In principle, nuclear magnetic resonance (NMR) uses the interaction between nuclear spins and applied magnetic fields. In a classic NMR experiment, a material is placed in a strong magnetic field \(H_0\). Since the spins of the nuclei in the material produce magnetic moments, \(\vec{\mu_p} = \gamma\vec{S}\), they will feel a torque from an applied magnetic field, given by: \[\vec{\tau} = \vec{\mu_p}\times\vec{H}\] Owing to the common result in quantum mechanics, the spins will precess about the magnetic field vector, say \(H_0\hat{z}\), due to their uncertainty in the two other spatial directions. The frequency of the spins precession about the field \(H_0\) is referred to as the Larmor frequency. Next, a much smaller magnetic field, \(H_1\), is applied perpendicular to \(H_0\) (say in the \(\hat{x}\) direction), which oscillates in time: \(\vec{H_1} = H_1\cos(\omega_1t)\hat{x}\). A common trick to elicit the effect of adding \(H_1\) is to convert to a rotating coordinate system, where the effective field felt by the spins becomes\(^{[1]}\): \[\vec{H_{eff}} = (H_0 - \frac{\omega}{\gamma})\hat{z} + H_1\hat{x}\] Thus, if the frequency of the RF field \(H_1\), \(\omega_1\), is adjusted to the correct value, it should cancel out the effect of the field \(H_0\). The spin of the nuclei will then only feel the effect of \(H_1\), and due to the torque from equation one, will rotate about the \(\hat{x}\) axis.
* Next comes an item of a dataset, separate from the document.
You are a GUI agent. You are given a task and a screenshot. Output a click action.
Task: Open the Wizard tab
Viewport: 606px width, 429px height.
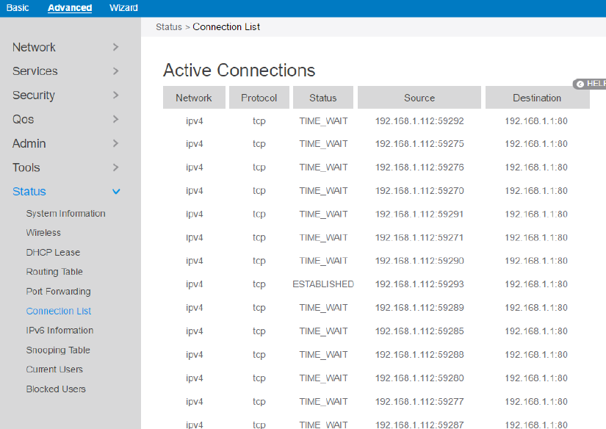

This effect forms the basis of Pulsed NMR. Using pulsed NMR, it is possible to measure the relaxation constants of a material. These time constants can vary drastically across different parts of the human body, enabling accurate imaging. Thus, accurately determining these constants is very important, specifically to the technology of MRI. There are three time constants of interest: \(T_1\), \(T_2\), and \(T_2^*\). \(T_1\), the longitudinal relaxation time, is the time constant associated with the spins in a system recovering to their thermodynamic equilibrium after a perturbation, which is described by the equation\(^{[1]}\): \[M_z(t) = M_0(1-\exp{(-\frac{t}{T_1}}))\] \(T_2\), the transverse relaxation time, is the time constant associated with how quickly a collection of spin moments pointing in the same direction will spread out and de-phase. This time can be difficult to measure, however, as inhomogeneities in the static field \(H_0\) can cause bulk magnetization to exponentially decay with a time constant smaller than \(T_2\). This observed decay time is deemed \(T_2^*\).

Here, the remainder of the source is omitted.